If $y=5$, then $0 \leq x \leq 10$
$\Rightarrow x=0,1,2, \ldots \ldots 10\,\,\,\,\,\,\,$ total 11 ways.
If $y=6$, then $1 \leq x \leq 11$
$\Rightarrow x=1,2,3 \ldots \ldots .10 ; \,\,\,\,\,$ total 10 ways.
If $y=7$, then $2 \leq x \leq 12$
$\Rightarrow x=2,3 \ldots \ldots \ldots .10 ; \,\,\,\,\,$ total 9 ways.

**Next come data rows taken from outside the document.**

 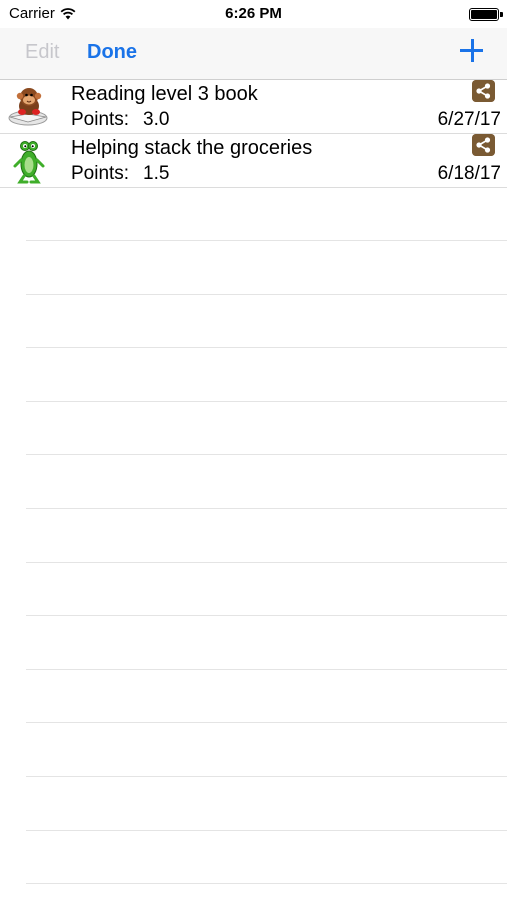 What do you see at coordinates (42, 52) in the screenshot?
I see `edit-button: Edit` at bounding box center [42, 52].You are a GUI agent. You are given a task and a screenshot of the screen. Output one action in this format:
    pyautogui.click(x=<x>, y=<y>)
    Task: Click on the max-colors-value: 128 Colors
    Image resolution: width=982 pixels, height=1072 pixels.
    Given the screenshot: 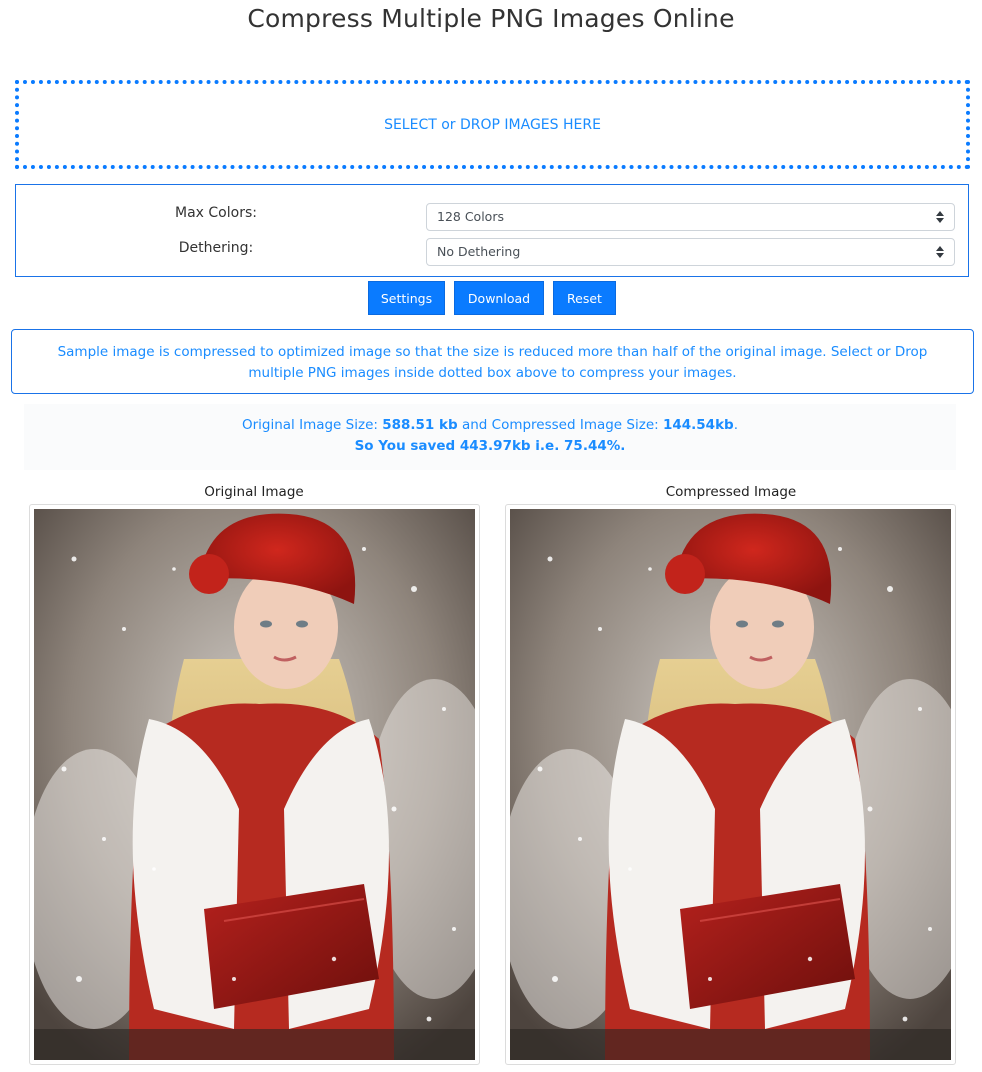 What is the action you would take?
    pyautogui.click(x=470, y=216)
     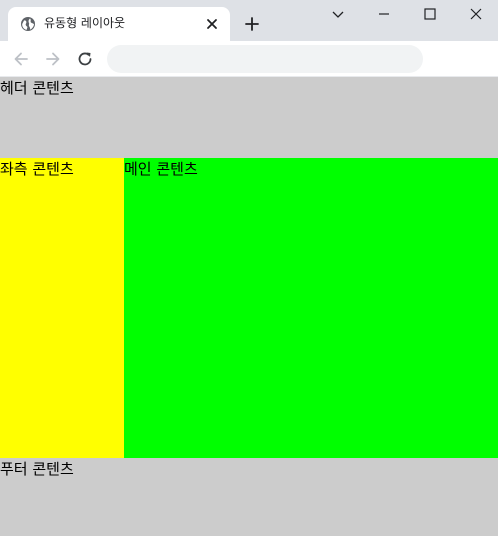 What do you see at coordinates (37, 88) in the screenshot?
I see `header-text: 헤더 콘텐츠` at bounding box center [37, 88].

If $y=8$, then $3 \leq x \leq 13$
$\Rightarrow x=3,4 \ldots \ldots \ldots .10 ; \,\,\,\,\,$ total 8 ways.
If $y=9$, then $4 \leq x \leq 14$
$\Rightarrow x=4,5 \ldots \ldots \ldots \ldots 10 ; \,\,\,\,\,$ total 7 ways.
If $y=10$, then $5 \leq x \leq 15$
$\Rightarrow x=5,6 \ldots \ldots \ldots \ldots 10 ; \,\,\,\,\,$ total 6 ways.
$\therefore $ Favourable number of ways
$=6+7+8+9+10+11+10+9+8+7+6=91 .$
$\therefore $ Required probability $=\frac{91}{121}$.